WHAT IS NEEDED>
Transcribe only part of the material below: the lines from the one containing "You are a computer-use" through the one containing "Instruction: Collapse the", inclusive, exactly as written.

RECORDS TO PROCESS>
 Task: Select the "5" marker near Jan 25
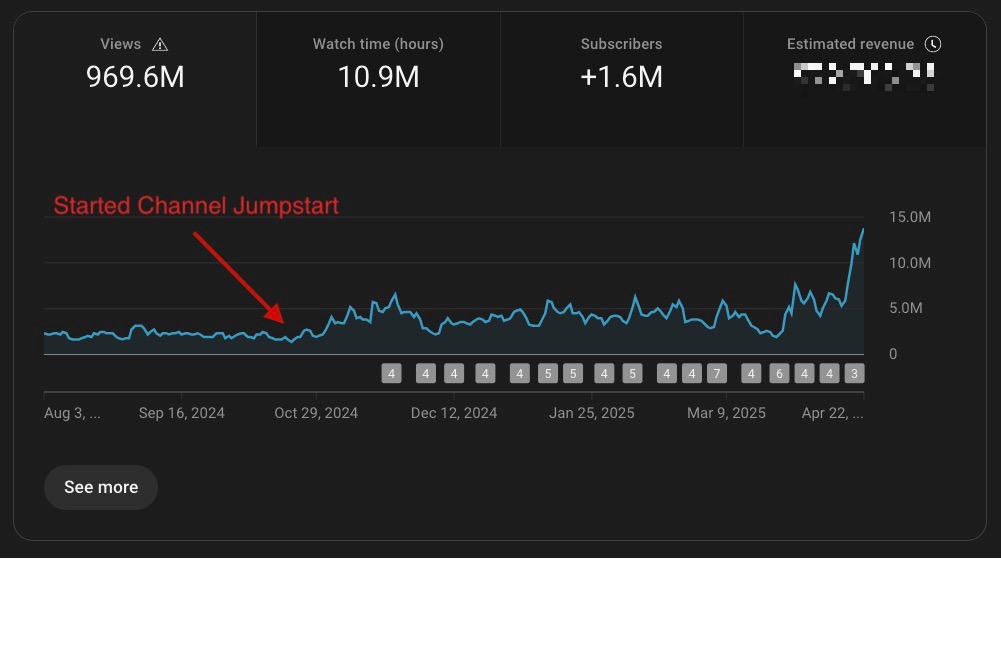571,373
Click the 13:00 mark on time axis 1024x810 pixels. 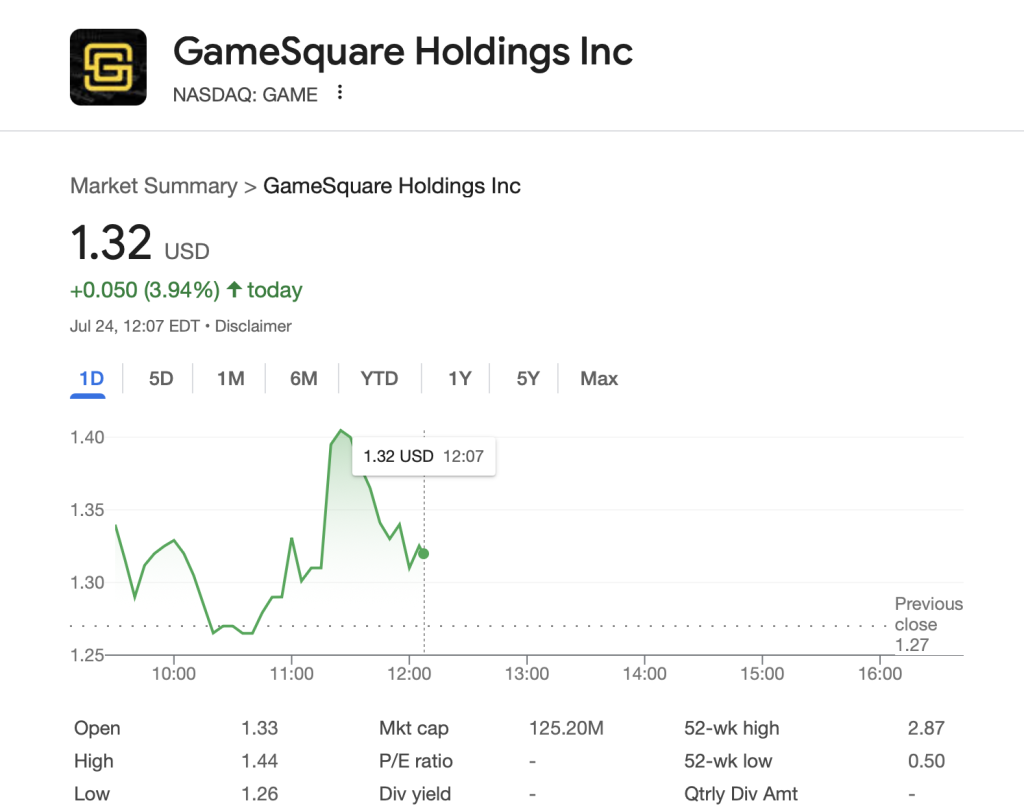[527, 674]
...
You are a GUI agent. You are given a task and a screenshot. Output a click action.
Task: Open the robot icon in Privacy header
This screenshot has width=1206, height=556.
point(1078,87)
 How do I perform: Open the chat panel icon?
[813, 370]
---
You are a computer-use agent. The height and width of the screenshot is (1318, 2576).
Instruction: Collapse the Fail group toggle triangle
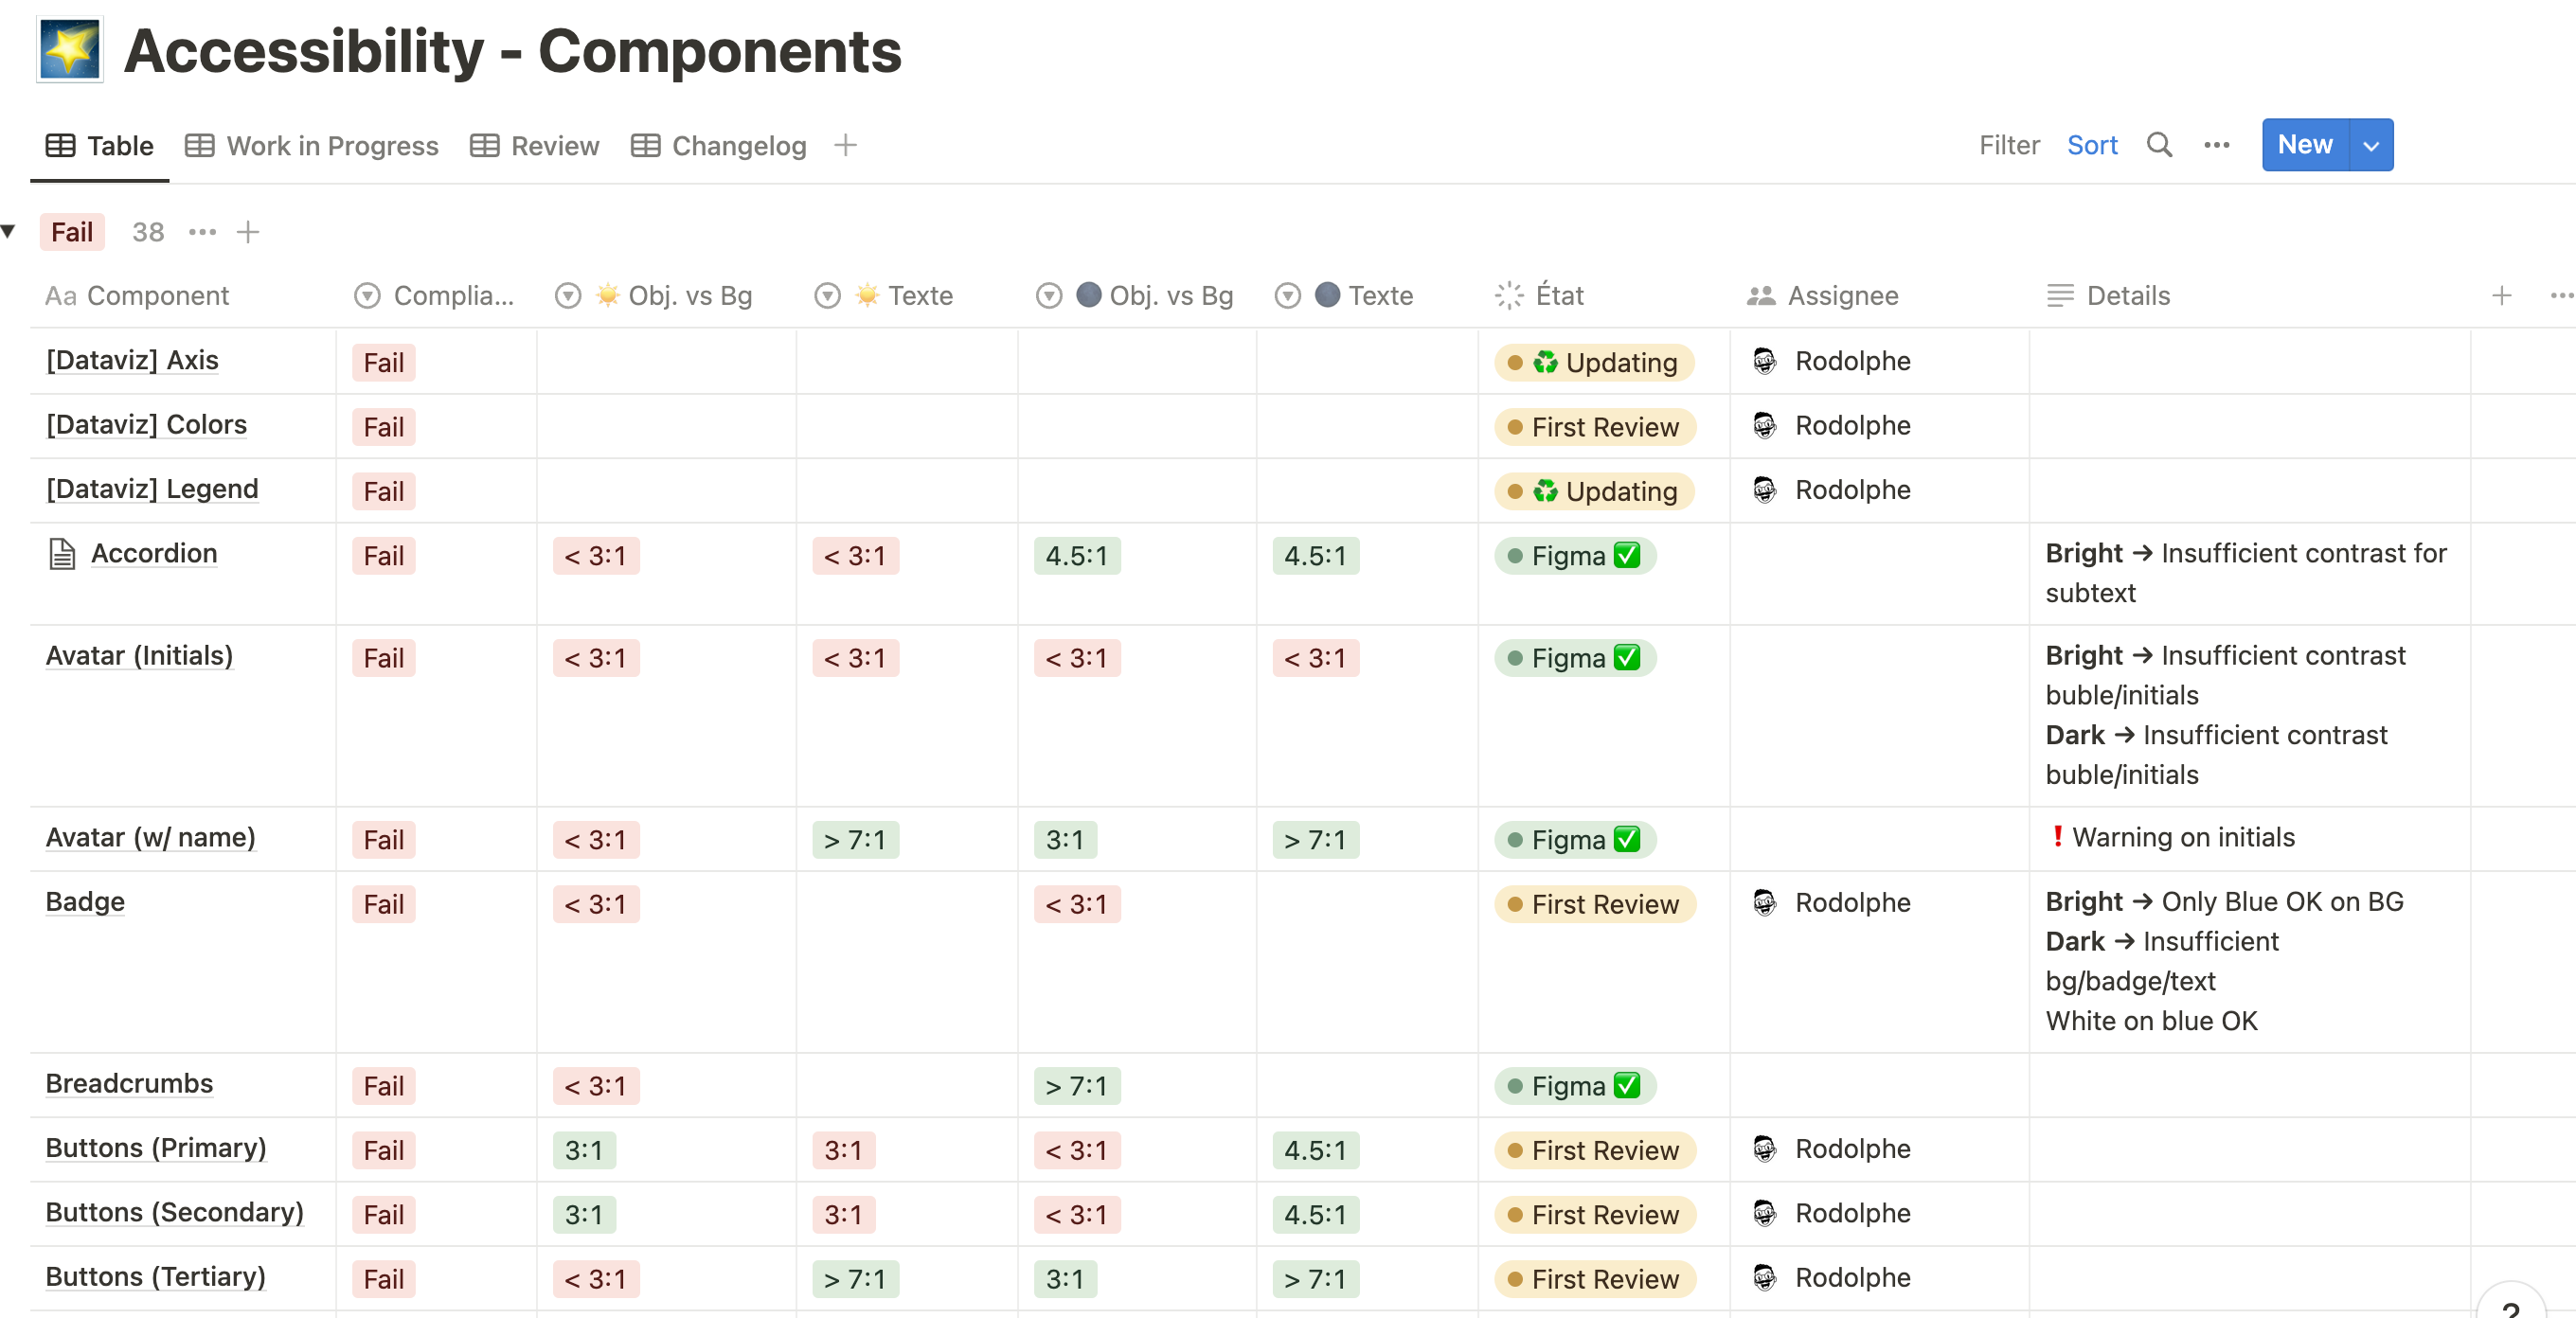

EXPECTED ANSWER>
You are a computer-use agent. The height and width of the screenshot is (1318, 2576).
Instruction: Collapse the Fail group toggle triangle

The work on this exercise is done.